Re: New Text for RFC 2396 intro, reframing what URIs are for from Sandro Hawke on 2003-04-24 (uri@w3.org from April 2003)

From: Sandro Hawke <sandro@w3.org>
Date: Thu, 24 Apr 2003 02:52:50 -0400
To: "Roy T. Fielding" <fielding@apache.org>
cc: uri@w3.org
Message-Id: <200304240652.h3O6qoIN003089@roke.hawke.org>
> > 1.  Being a URI
> >
> >     A URI is a string which conforms to the URI syntax given in this
> >     document.  This restricted syntax serves several purposes:
> >
> >               a.  It excludes certain characters.  This allows
> > 	      systems to use those characters to delimit URIs.
> >
> > 	      b.  It defines each URI as beginning with a "scheme"
> > 	      name followed by a colon.  This allows independent
> > 	      development and deployment of systems which offer
> > 	      URIs additional semantics and functionality.
> >
> > 	      c.  It defines a few characters (including "/") to have
> > 	      special "hierarchical" meaning, to allow for "relative"
> > 	      URIs.
> >
> > 	      d.  It defines a character-escape mechanism (using "%")
> > 	      to allow special characters (like "/") to be used as
> > 	      normal characters, without their special URI meaning.
> 
> The above would be a decent summary of the syntax, but not a replacement
> for the definitions.

Indeed, this is just meant as a bit of introduction, giving some
motivation for URIs to help people understand what's going on.

> > 	      e.  It keeps them syntactically distinct from some other
> > 	      short, formally-specified strings, so they can sometimes
> > 	      be intermixed or used to flag an extension to a protocol
> > 	      or when "webifying" systems.
> 
> Umm, no it doesn't.  Other syntax (like XML attributes) keeps them
> distinct.

Hrm.  What I'm trying to say here is that the restricted syntax of URIs
sometimes lets you define a field to have type "URI-or-number" or
"URI-or-word" or "URI-or-keywords".  This is one way to view browsers
having a switch on the "address" field like

   if address.find(":")     # loosely, if it matches absolute-URI-Ref
      openURL(address)
   else if address.find(" ")  # loosely, if it contains delimiters
      keyworkSearch(address)
   else 
      guessAtPossibleURL(address)

It's not an important part of URI design, but I think it is still a
real benefit.

> > 2.  The Identification Function (RIF)
> >
> >    There is a single relation, called the "RFC 2396bis
> >    identification function" ("RIF"), which maps from each URI to
> >    exactly one thing at any point in time.  Some shared knowledge of
> >    this relation is essentially to communcation using URIs, but
> >    complete shared knowledge is rarely possible.  The central efforts
> >    and standards related to URIs concern techniques for sharing
> >    knowledge of this relation sufficient for particular applications.
> 
> That simply isn't true.  There is no single identification function,
> and saying it maps to one thing would hopelessly confuse folks.
> Furthermore, the central efforts of URI standardization is to make
> interoperable use of the mapping, not to share knowledge about
> the relation itself.

Are you saying instead that every agent has its own mapping?  I think
there's a parallel to my description of one partially-known mapping
where you say everyone has their own mapping and they try to figure
out what each other's mappings are.  But I think imagining one ideal,
not-fully-knowable mapping works better.  Perhaps I'm not explaining
it well.   I imagine that mapping as a little like the mapping from
people to the time of their birth: it's surely not practical to
collect in its entirety, but parts of it are useful and can be easily
communicated. 

How/where does saying it maps to one thing (for each URI) confuse
folks?  That's another way of saying URIs are defined to be
unambiguous, right?  (Only is uses high-school-level mathematical
jargon.)

Is it too controvercial that each URI maps to a single thing (at any
point in time at least)?  I'm not saying everyone can determine the
mapping; just that there is one true, ideal value.  No URI is without
an identified resource; no URI identifies more than one resource
(although it may of course identify a resource which is a collection
of several resources).
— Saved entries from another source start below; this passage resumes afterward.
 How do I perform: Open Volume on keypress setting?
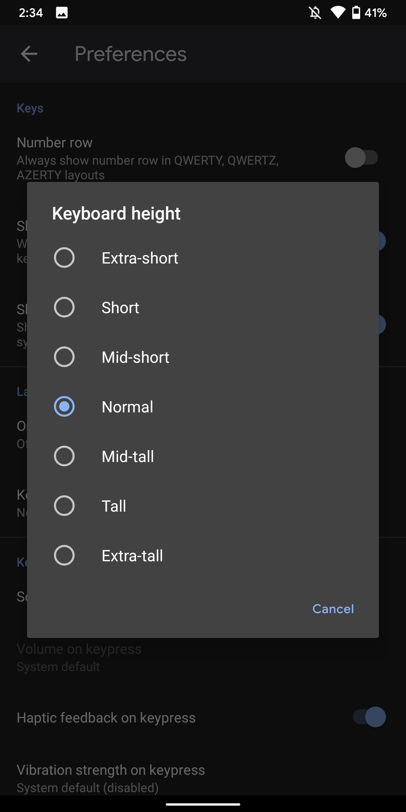[x=203, y=657]
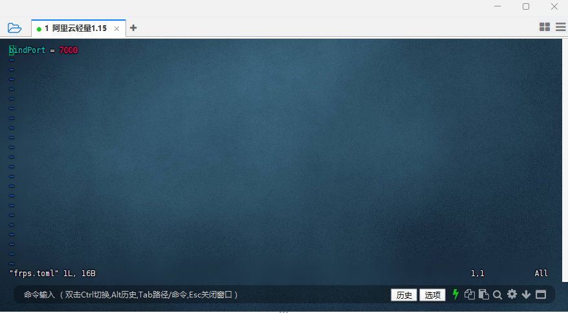The image size is (568, 313).
Task: Click the 历史 history button
Action: [x=404, y=295]
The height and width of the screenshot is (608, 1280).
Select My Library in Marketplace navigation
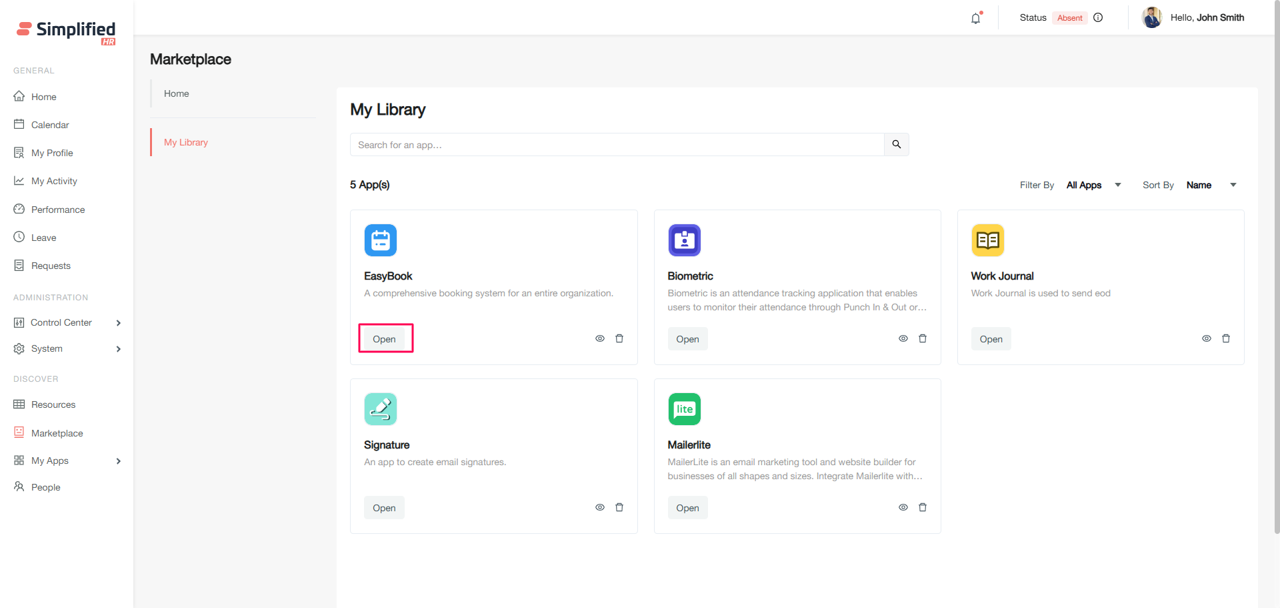[x=186, y=142]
This is the view of URIs Pat wrote (under
guidence from the WG of course) into the RDF Semantics (as I
understand it, at least).  It is at odds with the folks who want to
treat URIs like natural language words with all their levels of
ambiguity, but I thought we were generally agreed such ambiguity could
and should be avoided.

> >               a.  We call the objects in the range (set of possible
> > 	      output values) of RIF "resources".  This term is not
> > 	      intended to exclude anything and the range of RIF is in
> > 	      no way restricted.  Every person, place, event, physical
> > 	      object, imaginary character, ... anything and everything
> > 	      is in the range of RIF and is technically a resource --
> > 	      but calling something a "resource" suggests that it is
> > 	      likely to be identified by a URI in practice.  For
> > 	      example, the integer zero is technically a resource
> > 	      (since everything is a resource), but calling it a
> > 	      resource would be misleading outside of a context where
> > 	      URIs were actually being used to denote integers.
> >
> > 	      [[ Thus RDF bNodes and literals can be said to identify
> >               resources, even if there is no URI in use, because
> >               assigning a URI would be reasonable and may happen
> >               automatically in some software. ]]
> 
> That doesn't follow at all.  The integer zero is a resource.  Why are
> you talking about this here when part (b) is about the same issue?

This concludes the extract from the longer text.